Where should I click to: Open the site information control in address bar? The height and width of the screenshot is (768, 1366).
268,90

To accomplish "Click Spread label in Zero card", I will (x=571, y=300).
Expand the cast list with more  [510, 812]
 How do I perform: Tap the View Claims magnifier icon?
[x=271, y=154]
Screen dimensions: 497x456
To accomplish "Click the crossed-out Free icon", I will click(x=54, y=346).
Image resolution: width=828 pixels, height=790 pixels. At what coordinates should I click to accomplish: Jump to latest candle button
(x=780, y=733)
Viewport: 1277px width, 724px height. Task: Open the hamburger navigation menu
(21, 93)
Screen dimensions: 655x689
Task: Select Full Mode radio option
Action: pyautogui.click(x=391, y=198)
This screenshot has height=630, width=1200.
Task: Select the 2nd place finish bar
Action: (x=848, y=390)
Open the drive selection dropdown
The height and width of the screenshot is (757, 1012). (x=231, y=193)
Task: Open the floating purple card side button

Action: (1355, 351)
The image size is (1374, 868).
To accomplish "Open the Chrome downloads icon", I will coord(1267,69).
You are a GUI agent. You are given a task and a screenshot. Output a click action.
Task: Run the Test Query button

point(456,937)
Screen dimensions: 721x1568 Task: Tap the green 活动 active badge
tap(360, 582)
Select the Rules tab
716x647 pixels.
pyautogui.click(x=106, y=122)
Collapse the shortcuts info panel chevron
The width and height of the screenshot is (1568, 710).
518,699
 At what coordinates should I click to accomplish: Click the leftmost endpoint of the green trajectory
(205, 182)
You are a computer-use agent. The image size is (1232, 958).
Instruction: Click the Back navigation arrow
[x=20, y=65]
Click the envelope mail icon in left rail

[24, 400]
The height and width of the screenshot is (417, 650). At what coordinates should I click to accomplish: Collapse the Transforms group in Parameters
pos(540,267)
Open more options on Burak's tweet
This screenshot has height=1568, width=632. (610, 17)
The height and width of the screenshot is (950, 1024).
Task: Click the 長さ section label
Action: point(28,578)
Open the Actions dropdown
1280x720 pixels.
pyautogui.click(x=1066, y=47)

····················

■ **EXERCISE PROMPT**: Reproduce the records above exactly. Leave nothing out.

■ **RESPONSE BOX**:
Where should I click to: Open the site information control in address bar? The height and width of the screenshot is (768, 1366).
268,90

To accomplish "Click Spread label in Zero card", I will (x=571, y=300).
Expand the cast list with more  [510, 812]
 How do I perform: Tap the View Claims magnifier icon?
[x=271, y=154]
Screen dimensions: 497x456
To accomplish "Click the crossed-out Free icon", I will click(x=54, y=346).
Image resolution: width=828 pixels, height=790 pixels. At what coordinates should I click to accomplish: Jump to latest candle button
(x=780, y=733)
Viewport: 1277px width, 724px height. Task: Open the hamburger navigation menu
(21, 93)
Screen dimensions: 655x689
Task: Select Full Mode radio option
Action: pyautogui.click(x=391, y=198)
This screenshot has height=630, width=1200.
Task: Select the 2nd place finish bar
Action: (x=848, y=390)
Open the drive selection dropdown
The height and width of the screenshot is (757, 1012). (x=231, y=193)
Task: Open the floating purple card side button

Action: (1355, 351)
The image size is (1374, 868).
To accomplish "Open the Chrome downloads icon", I will coord(1267,69).
You are a GUI agent. You are given a task and a screenshot. Output a click action.
Task: Run the Test Query button

point(456,937)
Screen dimensions: 721x1568 Task: Tap the green 活动 active badge
tap(360, 582)
Select the Rules tab
716x647 pixels.
pyautogui.click(x=106, y=122)
Collapse the shortcuts info panel chevron
The width and height of the screenshot is (1568, 710).
518,699
 At what coordinates should I click to accomplish: Click the leftmost endpoint of the green trajectory
(205, 182)
You are a computer-use agent. The image size is (1232, 958).
Instruction: Click the Back navigation arrow
[x=20, y=65]
Click the envelope mail icon in left rail

[24, 400]
The height and width of the screenshot is (417, 650). At what coordinates should I click to accomplish: Collapse the Transforms group in Parameters
pos(540,267)
Open more options on Burak's tweet
This screenshot has height=1568, width=632. (610, 17)
The height and width of the screenshot is (950, 1024).
Task: Click the 長さ section label
Action: point(28,578)
Open the Actions dropdown
1280x720 pixels.
pyautogui.click(x=1066, y=47)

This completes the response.